Talk:Advanced Metering Infrastructure

"Automated metering" is really a misnomer. Since the meter is the current information interface between the utility and its customer, it might seem natural that the meter is the place to look for change. But, much more is a stake than metering as we modify our generation and use of electrical energy in this century.

If we step back and look at the bigger picture about how a whole system of electricity exchange might need to be managed and used, we might sense that discussing meters is a bit archaic. It is fine to talk and write about archaic technologies, but when efficiency of capital expenditures can result in an optimized electricity exchange and electricity services markets, a lot more will be demanded of the useful functions integrated into the electricity exchange industry that will replace the electric utilities we now fashion as a commodity which we merely measure as the passing of electrons and the reporting of information about when and how this is happening.

So if the reader will permit me to provide a test as to whether you believe proposed rapid and massive change is needed, you can cut off your inquiry here and let me move on to those readers who understand the climate issue as seriously and dire as I do. It is this: institutionally and politically our adaptivity is not going to be up to the task, before the tipping point of runaway heating becomes so uncontrollable and thus requirements of capital expenditure, far beyond our ability to ameliorate, that a new geological era of specie extinction oceanic and atmospheric chemical modification will crash everything we blissfully and ignorantly now assume as part of the human experience on this planet for future generations. If you don't believe this is likely or possible, stop reading here.

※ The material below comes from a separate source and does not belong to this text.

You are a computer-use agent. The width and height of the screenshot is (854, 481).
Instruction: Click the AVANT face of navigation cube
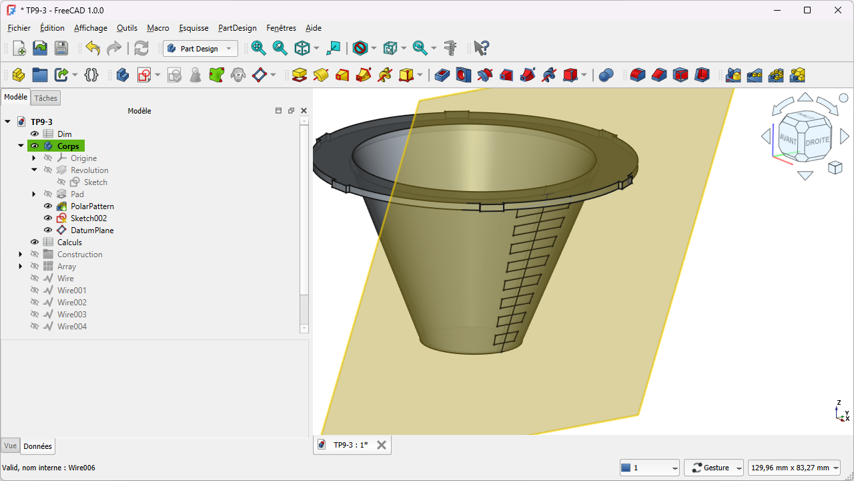(789, 138)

This is a test discussion which I will not continue to develop if the following does not develop interest:

The concept of a utility assums we can willy nilly plug and play without careful information and control associated. So the whole idea of a utility must be transformed into an exchange with ample information and control at many points of use from both supply and demand interactively and simultaneously, more or less as a single system: not something your local independent Zibbee or BlueTooth or whatever network and several proprietary non-standard interfaces at the electric meters can be later upgraded to powerfully and efficiently provide the essential integration. We cannot now afford to tie up our precious capital in a hodge podge system that later will need that capital, and more. That's the big idea.

A century ago at just about this time, Edison, and Tesla, Westinghouse and GE had the time to slug it out for system and market dominance and their separate economic and political power moves at standardization. That was good old capitalizm at its finest. It worked.

But this century, the empty frontiers of conquest are gone. There is an urgent need for a very sophisticated and massive system meant to optimize electricity (read CO2 diminsishment) usage at a level at multiples of efficiency compared to the current shoddy and disorderly system now pulsing across the land.

This is a small part of the technical challencge--the easy part. Far more imposing is the institutional framework, both public and private, that flounders at cross-purposes, competes where it should cooperate, sets off at quarterly earnings targets in a scale far out of synch with the geological epoch now forming in our biosphere, finding public instiutions such as FERC, sitting on their fannies, waiting for the short circuited political cache to reach policy favors as money channeled through the executive and legislative branches.

It's not Howdy Doody time any more and this the not Doodyville, and Finnias T. Bluster, the senile and excentric Mayor must bound from his rocking chair to bring sanity to a society asleep in a fog of electronic haze, and brace up to the wind of atmospheric and oceanic biospheric and climatalocical collapse.